Они с отцом чистят в саду арык, мотыгами углубляют русло, пускают воду к цветущей корявой яблоне, вода сверкает, омывает морщинистый ствол, и отец устало улыбается, кладет коричневую древовидную руку на его детскую голову. Русская баба в белой больничной рубахе с огромным животом лежит на полу, у ног автоматчика, ее веснушчатое, с растрепанными волосами лицо, она кричит, задирает рубаху, обнимает вздувшийся, ходящий ходуном живот с лиловой полосой пигмента. Голубое, с прозрачной студеной дымкой ущелье, слюдяная змейка реки, и орел, раскрыв глазированные блестящие крылья, парит в воздушных потоках, и ему хочется стать орлом, опереться крыльями на огромный, уходящий в глубину столб синего воздуха. Песчаный откос, поросший осенним кустарником, на дороге горит колонна, ее забрасывают куделями дымных гранат, добивают из пулеметов, и грузовик с брезентовым кузовом, охваченный пламенем, медленно падает в пропасть, в кабине обомлелое, с раскрытым ртом лицо солдата. Танцы в горном селе, женщины в долгополых платьях, мужчины в белых курчавых папахах, за столом родня и соседи, блюда с золотым виноградом, и он так любит этот стол, и резную листву виноградника, и далекую, с белой вершиной гору, и материнское, с грустными глазами лицо. Атака в горном ущелье, он карабкается в колючих кустах, матерится, подгоняя вперед атакующих, и друг Илияс оглянулся на него с веселой улыбкой, качнул стиснутым в кулаке автоматом. Он стоит, опершись на посох, смотрит с горы на белых недвижных овец, на дорогу под низким солнцем, по которой удаляется женщина в красных одеждах, и больная и сладкая мысль, что это уже было однажды — и зеленые холмы, и овцы, и пыльная, согретая солнцем дорога, и одинокая женщина в красных одеждах. Русские пленные у кирпичной стены, обгорелые и контуженые, грохот близкого боя, и маленький рыжебородый Адам ждет его кивка и команды, проводит по стене пламенеющим дулом, осыпая и заваливая пленных.

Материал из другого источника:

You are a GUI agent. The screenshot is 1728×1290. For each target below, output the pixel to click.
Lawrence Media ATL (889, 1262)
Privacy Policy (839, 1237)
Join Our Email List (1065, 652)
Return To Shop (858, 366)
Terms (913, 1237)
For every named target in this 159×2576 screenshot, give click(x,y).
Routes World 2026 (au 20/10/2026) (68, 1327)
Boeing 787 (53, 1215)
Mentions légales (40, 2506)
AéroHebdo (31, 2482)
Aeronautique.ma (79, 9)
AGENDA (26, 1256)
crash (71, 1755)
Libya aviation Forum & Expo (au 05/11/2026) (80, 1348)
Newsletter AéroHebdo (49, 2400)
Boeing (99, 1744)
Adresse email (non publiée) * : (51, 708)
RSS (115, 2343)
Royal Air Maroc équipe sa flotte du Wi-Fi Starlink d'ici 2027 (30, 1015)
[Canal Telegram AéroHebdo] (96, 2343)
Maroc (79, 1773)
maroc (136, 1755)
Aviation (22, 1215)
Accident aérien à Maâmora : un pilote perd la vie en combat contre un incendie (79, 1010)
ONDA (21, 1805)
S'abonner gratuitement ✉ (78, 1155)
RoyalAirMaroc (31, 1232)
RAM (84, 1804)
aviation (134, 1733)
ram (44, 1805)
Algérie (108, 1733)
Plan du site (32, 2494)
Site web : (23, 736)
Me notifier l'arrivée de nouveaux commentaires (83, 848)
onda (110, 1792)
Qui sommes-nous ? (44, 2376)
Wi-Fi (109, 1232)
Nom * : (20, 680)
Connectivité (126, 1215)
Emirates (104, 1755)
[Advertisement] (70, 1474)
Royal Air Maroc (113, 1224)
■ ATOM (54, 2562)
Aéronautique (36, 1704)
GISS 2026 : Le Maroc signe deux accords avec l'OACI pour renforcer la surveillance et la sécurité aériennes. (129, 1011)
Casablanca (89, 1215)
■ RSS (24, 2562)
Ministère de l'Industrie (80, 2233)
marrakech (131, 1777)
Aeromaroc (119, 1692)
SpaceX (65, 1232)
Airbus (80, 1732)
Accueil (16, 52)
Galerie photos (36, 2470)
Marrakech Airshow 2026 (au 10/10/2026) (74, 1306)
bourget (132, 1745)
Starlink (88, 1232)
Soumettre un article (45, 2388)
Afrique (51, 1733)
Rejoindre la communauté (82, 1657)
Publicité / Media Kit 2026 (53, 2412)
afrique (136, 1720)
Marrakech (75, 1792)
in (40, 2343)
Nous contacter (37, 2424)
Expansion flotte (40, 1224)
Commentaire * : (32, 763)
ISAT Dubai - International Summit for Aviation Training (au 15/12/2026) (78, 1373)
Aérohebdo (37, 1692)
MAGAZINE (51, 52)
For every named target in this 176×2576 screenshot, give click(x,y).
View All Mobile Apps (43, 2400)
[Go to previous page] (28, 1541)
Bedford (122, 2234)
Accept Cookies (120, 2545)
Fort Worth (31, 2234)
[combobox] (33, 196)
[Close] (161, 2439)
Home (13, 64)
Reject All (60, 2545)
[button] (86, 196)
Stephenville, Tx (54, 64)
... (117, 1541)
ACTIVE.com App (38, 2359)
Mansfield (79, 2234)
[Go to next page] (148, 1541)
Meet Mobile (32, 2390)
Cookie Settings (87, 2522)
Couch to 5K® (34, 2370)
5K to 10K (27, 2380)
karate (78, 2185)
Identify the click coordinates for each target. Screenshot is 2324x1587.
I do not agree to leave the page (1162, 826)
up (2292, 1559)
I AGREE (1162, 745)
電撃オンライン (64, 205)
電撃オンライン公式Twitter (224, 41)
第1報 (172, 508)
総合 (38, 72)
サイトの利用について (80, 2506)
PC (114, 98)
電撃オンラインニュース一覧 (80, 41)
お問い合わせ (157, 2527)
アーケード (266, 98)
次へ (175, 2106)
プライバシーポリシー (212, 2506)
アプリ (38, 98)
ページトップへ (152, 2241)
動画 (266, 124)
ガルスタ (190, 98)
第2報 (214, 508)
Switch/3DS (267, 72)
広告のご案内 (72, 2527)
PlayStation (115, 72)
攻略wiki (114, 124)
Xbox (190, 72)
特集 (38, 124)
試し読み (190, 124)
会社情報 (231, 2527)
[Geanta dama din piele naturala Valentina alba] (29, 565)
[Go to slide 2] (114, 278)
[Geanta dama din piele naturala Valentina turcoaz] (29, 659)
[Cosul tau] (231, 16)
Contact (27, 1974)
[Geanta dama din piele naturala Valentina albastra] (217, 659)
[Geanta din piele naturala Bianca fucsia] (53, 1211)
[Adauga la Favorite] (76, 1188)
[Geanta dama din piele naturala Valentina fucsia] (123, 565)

Белобородый мулла в зеленых одеяниях перестал читать. Воззрился, вопрошая, что вычеркнуть из книги, а что оставить, чтобы оставшееся он мог взять с собой на небо. А он не может ответить, все переплелось в его жизни, срослось корнями и кроной, пронизано светом и тьмой. Мулла приближает к нему раздвоенный, с начертаниями Пророка меч, вводит в плоть, рассекает надвое его жизнь, отделяя добро и зло, и такая страшная боль, такой звериный рык.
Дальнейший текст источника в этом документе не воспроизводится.